The Betashares Australia 200 ETF (ASX: A200) and Vanguard Australian Shares Index ETF (ASX: VAS) are two of the most popular Australian shares ETFs that might be worth digging into in 2020. Here’s what you need to know…
Video: what is an ETF?
Betashares A200 ETF
The Betashares A200 ETF provides exposure to the largest 200 Australian companies, based on market capitalisation. Instead of an index by the ‘usual suspects’, being MSCI or S&P, the A200 ETF follows the Solactive Australia 200 Index.
This is virtually the same thing as the S&P/ASX 200 (INDEXASX: XJO) since it also uses a market capitalisation weighting — meaning, the biggest stocks like Commonwealth Bank (ASX: CBA) or CSL Limited (ASX: CSL) get the largest part of the ETF.
As at the end of May, the A200 ETF had over $700 million of money invested (FUM) and the spread was pretty tight, which is a good thing. On top of that, A200’s management fee, taken out automatically by BetaShares, was a low 0.07% per year.
Alongside VAS, see below, this is one of the ASX’s lowest-cost ETFs. The average management fee (MER) across all of the ETFs covered by Best ETFs Australia is 0.5%, which is around $10 per $2,000 invested.
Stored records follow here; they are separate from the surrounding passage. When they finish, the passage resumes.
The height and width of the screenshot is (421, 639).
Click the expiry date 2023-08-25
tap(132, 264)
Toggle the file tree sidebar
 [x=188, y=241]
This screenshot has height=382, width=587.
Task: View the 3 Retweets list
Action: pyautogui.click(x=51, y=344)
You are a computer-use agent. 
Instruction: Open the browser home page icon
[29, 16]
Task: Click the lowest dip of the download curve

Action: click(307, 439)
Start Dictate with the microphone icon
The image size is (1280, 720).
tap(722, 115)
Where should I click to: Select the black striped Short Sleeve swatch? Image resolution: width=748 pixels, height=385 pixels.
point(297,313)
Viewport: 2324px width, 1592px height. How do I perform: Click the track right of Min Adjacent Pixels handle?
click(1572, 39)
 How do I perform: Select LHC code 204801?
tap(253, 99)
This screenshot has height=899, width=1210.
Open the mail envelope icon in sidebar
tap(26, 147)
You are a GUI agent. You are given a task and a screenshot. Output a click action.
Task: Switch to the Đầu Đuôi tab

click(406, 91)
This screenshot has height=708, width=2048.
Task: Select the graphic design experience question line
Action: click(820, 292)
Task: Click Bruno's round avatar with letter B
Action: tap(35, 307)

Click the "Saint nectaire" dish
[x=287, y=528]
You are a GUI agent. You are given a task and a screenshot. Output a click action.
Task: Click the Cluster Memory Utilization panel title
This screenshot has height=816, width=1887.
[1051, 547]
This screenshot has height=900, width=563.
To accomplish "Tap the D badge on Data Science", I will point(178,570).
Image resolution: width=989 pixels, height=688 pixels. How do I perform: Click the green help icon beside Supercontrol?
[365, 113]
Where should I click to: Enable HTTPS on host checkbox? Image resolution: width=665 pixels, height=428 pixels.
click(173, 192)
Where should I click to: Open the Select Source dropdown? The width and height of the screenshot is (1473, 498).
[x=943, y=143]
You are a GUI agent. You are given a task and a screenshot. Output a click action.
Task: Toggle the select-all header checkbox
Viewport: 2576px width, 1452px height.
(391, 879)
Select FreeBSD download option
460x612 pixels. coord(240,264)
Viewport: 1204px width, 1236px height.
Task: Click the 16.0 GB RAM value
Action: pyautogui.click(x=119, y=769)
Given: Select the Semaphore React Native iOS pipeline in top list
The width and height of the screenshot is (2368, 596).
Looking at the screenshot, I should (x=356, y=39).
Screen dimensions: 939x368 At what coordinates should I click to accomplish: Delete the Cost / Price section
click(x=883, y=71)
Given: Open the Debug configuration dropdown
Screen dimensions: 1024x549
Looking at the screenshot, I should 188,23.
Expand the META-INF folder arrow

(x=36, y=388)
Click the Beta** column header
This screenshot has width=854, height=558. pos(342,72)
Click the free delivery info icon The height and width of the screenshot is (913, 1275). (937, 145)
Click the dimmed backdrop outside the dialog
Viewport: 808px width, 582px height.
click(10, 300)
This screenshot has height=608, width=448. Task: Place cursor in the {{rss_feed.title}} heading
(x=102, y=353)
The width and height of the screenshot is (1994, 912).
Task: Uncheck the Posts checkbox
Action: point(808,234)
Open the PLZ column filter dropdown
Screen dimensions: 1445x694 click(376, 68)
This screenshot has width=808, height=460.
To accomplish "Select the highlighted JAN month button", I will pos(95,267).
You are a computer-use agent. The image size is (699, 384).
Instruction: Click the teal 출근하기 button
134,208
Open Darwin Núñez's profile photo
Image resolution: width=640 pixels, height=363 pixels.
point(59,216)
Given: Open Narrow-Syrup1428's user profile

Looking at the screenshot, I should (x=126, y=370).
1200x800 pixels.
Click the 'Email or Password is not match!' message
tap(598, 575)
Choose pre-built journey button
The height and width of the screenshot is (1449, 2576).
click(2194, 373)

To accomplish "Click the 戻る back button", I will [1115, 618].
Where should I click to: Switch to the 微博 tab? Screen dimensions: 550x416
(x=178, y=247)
To learn more about the A200 ETF click here to access a free investment report.
Vanguard VAS ETF
The Vanguard VAS ETF provides exposure to the largest 300 Australian shares, based on market capitalisation, so there are around 100 more stocks included compared to A200. However, keep in mind the stocks between the top 200 and 300 largest (i.e. the smallest 100 inside the ETF) make up a pretty small part of the ETF’s weighting. That explains why the performance of the A200 and VAS ETFs, at 17.2% and 17.7%, respectively, have been pretty consistent.
At the end of May 2020, VAS’s FUM stood at $5.2 billion, so it’s a very established and stable ETF, which we like. Vanguard charges a yearly management fee (MER) of 0.1% for the VAS ETF, so on $2,000, it’s about a 60-cents per year difference compared to A200. In other words, pricing is pretty consistent!
If you’re weighing up the A200 or VAS ETF in a diversified portfolio, consider searching the full ETF list to compare fees and costs side-by-side. All things considered, I think both of these ETFs would be a good way for newer and established investors to get some exposure to Australian shares.
Disclosure: at the time of publishing, Owen owns shares/units of the BetaShares A200 ETF.